Taeyong bahkan tidak menoleh.
Sesaat kemudian.
"Taeyong...!"
Ciiiitttttt...!
***
"Tiway, lu nggak apa-apa kan?" tanya Alexa sambil menangis sesenggukan di samping Taeyong.
Perlahan-lahan Taeyong membuka matanya dan melebarkan pandangannya, kemudian tersenyum.
Yuta mendekat dan memasang hearing aids pada telinga Taeyong.
"Lu kok nangis Lex?"
"Maaf, maafin gue ya Tiway... Ya Tuhan, seharusnya gue sadar kenapa lu diem aja."
"Yong, lu kok nggak bilang? Bilang sekarang sama gue, siapa yang udah bikin hearing aids lu rusak. Dan siapa juga yang udah mukul lu sampai perut lu memar kayak gini."
Tiway alias Taeyong ini terdiam.
"Apa hearing aids-nya rusak Yut?"
Taeyong menyentuh tangan Alexa lembut sambil menggelengkan kepalanya.
"Jadi?"
"Ini ulah Kyuhyun, dia marah karena gue nggak mau bantuin dia ngerjain skripsinya."

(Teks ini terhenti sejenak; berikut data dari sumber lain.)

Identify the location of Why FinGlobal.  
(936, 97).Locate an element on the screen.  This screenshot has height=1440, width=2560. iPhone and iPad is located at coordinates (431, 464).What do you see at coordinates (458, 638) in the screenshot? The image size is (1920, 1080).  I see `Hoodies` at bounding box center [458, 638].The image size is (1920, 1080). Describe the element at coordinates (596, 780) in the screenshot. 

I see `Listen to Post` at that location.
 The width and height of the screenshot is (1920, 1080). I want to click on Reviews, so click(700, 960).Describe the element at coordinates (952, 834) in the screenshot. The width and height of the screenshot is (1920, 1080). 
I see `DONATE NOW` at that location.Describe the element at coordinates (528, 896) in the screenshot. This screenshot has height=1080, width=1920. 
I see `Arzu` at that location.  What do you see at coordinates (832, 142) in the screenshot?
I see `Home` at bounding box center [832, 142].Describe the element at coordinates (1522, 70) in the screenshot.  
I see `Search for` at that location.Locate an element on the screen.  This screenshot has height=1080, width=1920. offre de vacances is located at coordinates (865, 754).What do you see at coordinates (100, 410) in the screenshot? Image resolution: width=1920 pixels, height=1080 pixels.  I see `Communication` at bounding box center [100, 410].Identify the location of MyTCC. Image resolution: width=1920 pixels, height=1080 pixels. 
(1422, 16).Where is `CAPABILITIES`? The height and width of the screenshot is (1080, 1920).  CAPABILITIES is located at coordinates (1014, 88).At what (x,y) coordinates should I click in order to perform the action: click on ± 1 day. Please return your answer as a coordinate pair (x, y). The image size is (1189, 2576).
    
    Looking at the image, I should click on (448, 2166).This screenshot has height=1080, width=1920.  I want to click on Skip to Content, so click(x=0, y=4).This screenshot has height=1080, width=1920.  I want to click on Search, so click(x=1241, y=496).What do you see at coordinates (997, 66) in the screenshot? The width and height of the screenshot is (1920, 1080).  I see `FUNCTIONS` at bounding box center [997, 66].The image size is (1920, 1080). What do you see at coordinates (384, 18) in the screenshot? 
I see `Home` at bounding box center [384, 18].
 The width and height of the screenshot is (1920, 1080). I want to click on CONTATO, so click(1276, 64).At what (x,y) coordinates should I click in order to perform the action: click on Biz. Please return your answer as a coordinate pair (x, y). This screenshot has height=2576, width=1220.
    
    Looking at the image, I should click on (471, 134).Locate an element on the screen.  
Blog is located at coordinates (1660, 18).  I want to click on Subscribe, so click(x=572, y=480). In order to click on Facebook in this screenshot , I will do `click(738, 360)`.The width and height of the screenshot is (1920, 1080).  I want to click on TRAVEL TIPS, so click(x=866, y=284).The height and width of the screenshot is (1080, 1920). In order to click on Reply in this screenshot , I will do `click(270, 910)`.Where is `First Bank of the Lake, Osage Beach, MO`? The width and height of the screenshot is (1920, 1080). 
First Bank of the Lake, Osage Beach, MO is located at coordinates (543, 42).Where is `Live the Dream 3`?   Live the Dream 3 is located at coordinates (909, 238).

Yuta langsung terlihat marah, matanya memerah, nafasnya jadi sedikit sesak.
"Yuta, lu jangan bikin masalah sama mereka deh. Temen-temennya banyak, mereka sukanya keroyokan."
"Gue gak peduli! Dia berani nyakitin lu, itu artinya dia udah nyakitin saudara gue."